The City Council adopted an energy plan Tuesday that will take some of the financial sting out of the energy crisis and begin implementing programs for renewable energy and energy conservation. 

The council unanimously approved the two-year Community Energy Plan, which includes financial assistance for low-income residents, public information campaigns and materials for residents who want to make their homes more energy efficient. The plan will also explore the possibility of city or regional utility ownership. 

The council also approved $519,500 to begin instituting the plan in fiscal year 2001-2002. City staff estimates that the plan will require another $855,750 for fiscal year 2002-2003 in order to institute a series of renewable, conservation and efficiency programs.  

“The most important thing in the short term is probably the financial assistance for low-income residents,” said Energy Officer Neil De Snoo. “The long-term goal is a package of programs and each piece has an important role.” 

The council referred 50 energy initiatives to city staff and the Energy Commission at a Feb. 13 meeting. They became the basis for the Community Energy Plan. 

Energy Commission Chair Jeffrey Siegel said it was a challenge to put the plan together by Tuesday’s council meeting, and much of the credit goes to De Snoo. 

“It was very difficult because some of the ideas were contradictory and we had to come up with a document that either everybody would be happy with or nobody would,” Siegel said. 

The plan is organized in two phases – the first is designed to combat the current energy crisis, and the second is aimed at implementing plans to reduce future energy use. 

The first phase will immediately provide $49,750 for bill payment assistance for an estimated $1,400 low-income households. The average payment this year per household will be approximately $210 and is expected to be raised to $275 when additional funding becomes available next year, according to the written plan. 

Berkeley EcoHouse will begin a program at King and Willard middle schools to train students to identify inefficient home weatherization and then remedy the situation. The $20,000 program will also provide weatherization materials. 
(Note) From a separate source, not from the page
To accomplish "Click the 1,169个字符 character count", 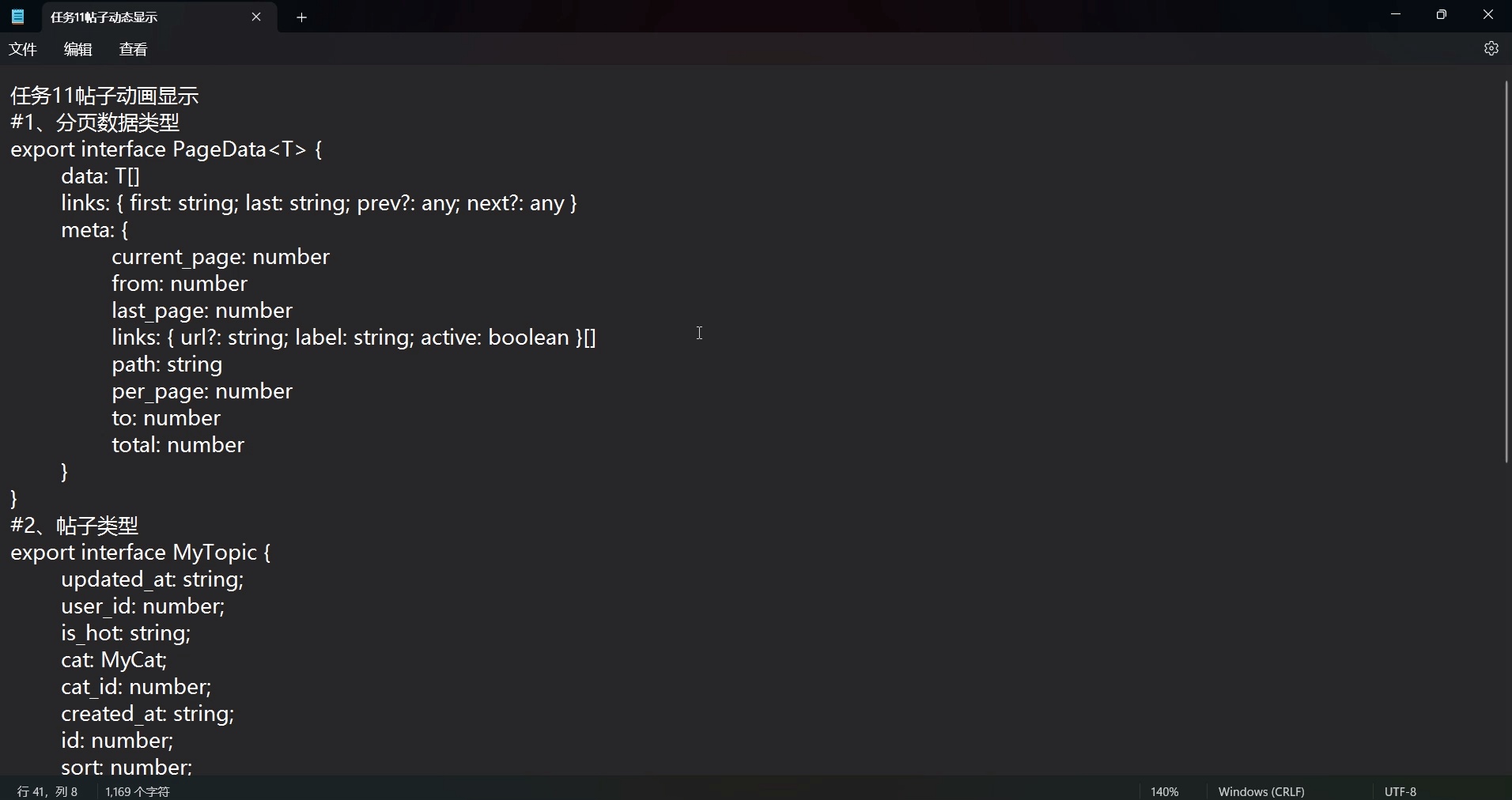I will [138, 791].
Councilmember Linda Maio said the EcoHouse program could blossom into a larger program in which the students could possibly use their new skills to install weatherization measures in seniors’ homes. 

“It’s part of the education we have to do,” Maio said. 

The city will also launch a citywide information campaign that will include a mailing to all residents detailing ways to reduce energy use in the home and office.  

After some contentious discussion, the council also voted to fund a public power utility study. Originally the plan called for the study to be funded next year. But a motion made by Councilmember Kriss Worthington guaranteed funding in fiscal year 2001-2002. 

The $85,000 study was approved by five votes with Councilmembers Betty Olds and Polly Armstrong voting in opposition and Mayor Shirley Dean and Vice Mayor Maudelle Shriek abstaining. 

Richard Challacombe was among several members of the Social Action Committee of the Berkeley Fellowship of Unitarian Universalists in the audience to support municipalization by holding up brightly colored signs that read “Power To The People.”  

“We were very pleased that the money for the study was approved,” he said. “We don’t want to wait a year or 18 months for the ball to get rolling.” 

Mayor Shirley Dean said she was glad the city was able to put together such a comprehensive energy plan. She pointed out that an additional energy resolution had been approved on the consent calendar – items on the consent calendar are approved unanimously without discussion – that could be a significant force in moving to solar power. It was a resolution by Dean and Shirek, to join the Bay Area Solar Consortium, which will facilitate research, development and education of solar power. The program is part of former President Clinton’s Million Solar Roofs initiative, which encourages residents and businesses to install solar panels on one million rooftops by 2010. 

Medical marijuana 

In other matters the council was unable to reach a decision on the number of marijuana plants certified individuals would be allowed to grow in their residences under the pending Medical Marijuana Ordinance. 

The item was set for next Tuesday’s meeting.